## Records shown
*** Begin section ***

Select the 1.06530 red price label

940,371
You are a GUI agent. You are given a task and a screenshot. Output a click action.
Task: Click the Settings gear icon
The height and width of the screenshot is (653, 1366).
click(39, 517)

*** End section ***

What you return must match the records exactly, line for line.

## Task response
Select the 1.06530 red price label

940,371
You are a GUI agent. You are given a task and a screenshot. Output a click action.
Task: Click the Settings gear icon
The height and width of the screenshot is (653, 1366).
click(39, 517)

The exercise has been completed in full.